*Stored data entries*:
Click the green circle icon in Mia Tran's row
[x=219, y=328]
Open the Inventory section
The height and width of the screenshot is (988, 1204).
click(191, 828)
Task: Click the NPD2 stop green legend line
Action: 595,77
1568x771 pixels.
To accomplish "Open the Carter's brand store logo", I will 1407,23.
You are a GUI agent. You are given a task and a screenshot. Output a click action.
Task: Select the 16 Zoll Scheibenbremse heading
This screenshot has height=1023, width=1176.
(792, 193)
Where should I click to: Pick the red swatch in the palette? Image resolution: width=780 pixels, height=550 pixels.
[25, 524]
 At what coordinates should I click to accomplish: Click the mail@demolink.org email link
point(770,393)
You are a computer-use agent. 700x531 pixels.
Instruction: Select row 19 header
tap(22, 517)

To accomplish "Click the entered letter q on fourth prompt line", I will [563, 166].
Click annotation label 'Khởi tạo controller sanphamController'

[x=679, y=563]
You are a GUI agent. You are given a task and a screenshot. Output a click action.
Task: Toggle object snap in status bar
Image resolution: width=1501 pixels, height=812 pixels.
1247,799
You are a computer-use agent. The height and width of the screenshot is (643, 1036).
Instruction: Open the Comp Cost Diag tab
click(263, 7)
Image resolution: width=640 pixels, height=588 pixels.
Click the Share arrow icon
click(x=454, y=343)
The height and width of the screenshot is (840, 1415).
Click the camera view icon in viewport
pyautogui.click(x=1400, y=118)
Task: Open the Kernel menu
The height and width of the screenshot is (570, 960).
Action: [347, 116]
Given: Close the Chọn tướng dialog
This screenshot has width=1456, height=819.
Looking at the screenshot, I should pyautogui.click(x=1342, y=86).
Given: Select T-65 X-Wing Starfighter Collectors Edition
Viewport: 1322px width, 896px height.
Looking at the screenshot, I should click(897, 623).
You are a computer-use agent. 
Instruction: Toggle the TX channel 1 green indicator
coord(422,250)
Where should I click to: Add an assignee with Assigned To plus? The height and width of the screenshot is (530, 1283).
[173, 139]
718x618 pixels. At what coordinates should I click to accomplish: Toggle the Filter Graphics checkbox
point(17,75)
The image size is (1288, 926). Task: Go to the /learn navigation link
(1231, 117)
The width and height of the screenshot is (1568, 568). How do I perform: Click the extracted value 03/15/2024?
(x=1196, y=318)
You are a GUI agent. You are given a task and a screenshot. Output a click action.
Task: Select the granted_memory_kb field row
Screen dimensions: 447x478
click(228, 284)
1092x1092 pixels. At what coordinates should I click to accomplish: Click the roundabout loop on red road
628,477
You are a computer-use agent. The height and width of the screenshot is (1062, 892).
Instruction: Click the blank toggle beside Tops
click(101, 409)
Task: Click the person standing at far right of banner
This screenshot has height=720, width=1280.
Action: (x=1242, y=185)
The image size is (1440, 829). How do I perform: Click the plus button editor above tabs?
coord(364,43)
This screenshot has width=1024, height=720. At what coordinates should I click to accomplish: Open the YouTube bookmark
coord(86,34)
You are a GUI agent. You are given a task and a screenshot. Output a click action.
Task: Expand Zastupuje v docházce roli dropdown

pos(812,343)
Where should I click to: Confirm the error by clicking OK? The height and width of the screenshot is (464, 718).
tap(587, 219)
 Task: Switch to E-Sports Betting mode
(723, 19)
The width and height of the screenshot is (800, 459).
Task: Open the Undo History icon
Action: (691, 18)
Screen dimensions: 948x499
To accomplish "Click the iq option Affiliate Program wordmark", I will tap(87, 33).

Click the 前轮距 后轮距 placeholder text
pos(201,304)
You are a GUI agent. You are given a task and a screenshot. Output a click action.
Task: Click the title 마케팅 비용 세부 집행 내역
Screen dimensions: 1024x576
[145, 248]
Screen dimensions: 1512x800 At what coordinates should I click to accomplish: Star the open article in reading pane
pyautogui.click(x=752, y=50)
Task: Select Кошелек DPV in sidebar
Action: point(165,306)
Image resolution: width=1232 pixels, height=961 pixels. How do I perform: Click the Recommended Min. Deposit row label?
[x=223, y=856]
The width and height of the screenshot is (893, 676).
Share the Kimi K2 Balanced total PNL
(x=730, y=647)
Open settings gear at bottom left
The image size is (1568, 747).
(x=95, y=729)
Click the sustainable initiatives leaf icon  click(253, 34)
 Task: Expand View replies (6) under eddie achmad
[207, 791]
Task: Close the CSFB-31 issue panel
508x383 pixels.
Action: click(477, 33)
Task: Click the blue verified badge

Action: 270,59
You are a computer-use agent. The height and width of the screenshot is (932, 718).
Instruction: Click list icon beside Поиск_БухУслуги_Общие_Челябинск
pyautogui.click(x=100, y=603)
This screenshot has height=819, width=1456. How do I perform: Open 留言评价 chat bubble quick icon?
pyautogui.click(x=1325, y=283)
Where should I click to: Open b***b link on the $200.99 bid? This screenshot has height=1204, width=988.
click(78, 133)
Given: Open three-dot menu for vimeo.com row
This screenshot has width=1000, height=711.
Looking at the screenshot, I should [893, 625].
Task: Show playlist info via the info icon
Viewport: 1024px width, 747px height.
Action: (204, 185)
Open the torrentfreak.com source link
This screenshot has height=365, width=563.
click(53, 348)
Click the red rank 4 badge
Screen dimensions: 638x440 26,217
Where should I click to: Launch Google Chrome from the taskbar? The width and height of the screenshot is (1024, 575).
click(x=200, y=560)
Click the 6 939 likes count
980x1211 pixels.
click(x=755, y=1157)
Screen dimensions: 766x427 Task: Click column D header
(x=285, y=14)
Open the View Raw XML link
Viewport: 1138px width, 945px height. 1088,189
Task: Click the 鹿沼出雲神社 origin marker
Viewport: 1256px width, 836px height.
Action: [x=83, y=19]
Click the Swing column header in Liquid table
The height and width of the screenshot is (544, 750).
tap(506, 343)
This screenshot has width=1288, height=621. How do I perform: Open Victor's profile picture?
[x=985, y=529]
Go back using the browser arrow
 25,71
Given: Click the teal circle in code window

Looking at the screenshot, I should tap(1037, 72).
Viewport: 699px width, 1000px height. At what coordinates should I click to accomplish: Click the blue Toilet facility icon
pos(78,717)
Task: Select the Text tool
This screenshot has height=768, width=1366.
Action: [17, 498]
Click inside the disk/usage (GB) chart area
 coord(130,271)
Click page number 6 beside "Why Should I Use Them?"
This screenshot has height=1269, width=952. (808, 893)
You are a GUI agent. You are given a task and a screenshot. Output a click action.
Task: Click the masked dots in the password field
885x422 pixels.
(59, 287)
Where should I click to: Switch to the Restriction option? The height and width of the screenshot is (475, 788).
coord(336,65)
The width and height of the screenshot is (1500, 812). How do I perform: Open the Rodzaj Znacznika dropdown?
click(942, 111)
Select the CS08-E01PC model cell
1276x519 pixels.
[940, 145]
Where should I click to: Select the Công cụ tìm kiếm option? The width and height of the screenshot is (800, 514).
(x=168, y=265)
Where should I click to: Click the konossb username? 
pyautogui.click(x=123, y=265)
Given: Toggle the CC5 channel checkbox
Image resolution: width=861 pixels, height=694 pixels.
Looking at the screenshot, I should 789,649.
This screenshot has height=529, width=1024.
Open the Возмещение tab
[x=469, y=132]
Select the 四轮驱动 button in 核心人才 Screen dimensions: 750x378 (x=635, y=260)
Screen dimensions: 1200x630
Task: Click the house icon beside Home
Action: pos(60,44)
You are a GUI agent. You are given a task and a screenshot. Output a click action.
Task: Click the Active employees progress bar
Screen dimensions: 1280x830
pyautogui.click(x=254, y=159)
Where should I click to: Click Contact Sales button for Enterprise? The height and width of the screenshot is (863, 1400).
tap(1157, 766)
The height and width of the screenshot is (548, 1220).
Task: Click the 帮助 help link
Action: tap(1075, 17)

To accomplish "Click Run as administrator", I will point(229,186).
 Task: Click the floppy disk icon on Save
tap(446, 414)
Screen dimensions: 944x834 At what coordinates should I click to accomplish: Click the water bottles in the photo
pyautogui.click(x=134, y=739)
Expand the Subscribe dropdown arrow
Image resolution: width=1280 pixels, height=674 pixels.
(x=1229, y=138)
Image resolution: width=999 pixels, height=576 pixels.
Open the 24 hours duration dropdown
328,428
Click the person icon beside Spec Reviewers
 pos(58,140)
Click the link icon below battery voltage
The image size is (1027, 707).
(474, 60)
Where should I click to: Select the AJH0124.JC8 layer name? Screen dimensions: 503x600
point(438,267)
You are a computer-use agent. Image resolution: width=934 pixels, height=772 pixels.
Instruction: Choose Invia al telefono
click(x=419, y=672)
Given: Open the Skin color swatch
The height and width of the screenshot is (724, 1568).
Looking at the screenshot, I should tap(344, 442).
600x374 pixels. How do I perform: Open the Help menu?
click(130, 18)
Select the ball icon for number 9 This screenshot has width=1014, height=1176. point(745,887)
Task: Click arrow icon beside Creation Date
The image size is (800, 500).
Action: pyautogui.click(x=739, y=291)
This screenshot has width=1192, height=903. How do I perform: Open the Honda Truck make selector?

*WHAT TO WORK ON*:
Collect the complete line wherever the string "Close" appears in the records.

*TASK RESULT*:
Given: Close the Chọn tướng dialog
Task: Close the CSFB-31 issue panel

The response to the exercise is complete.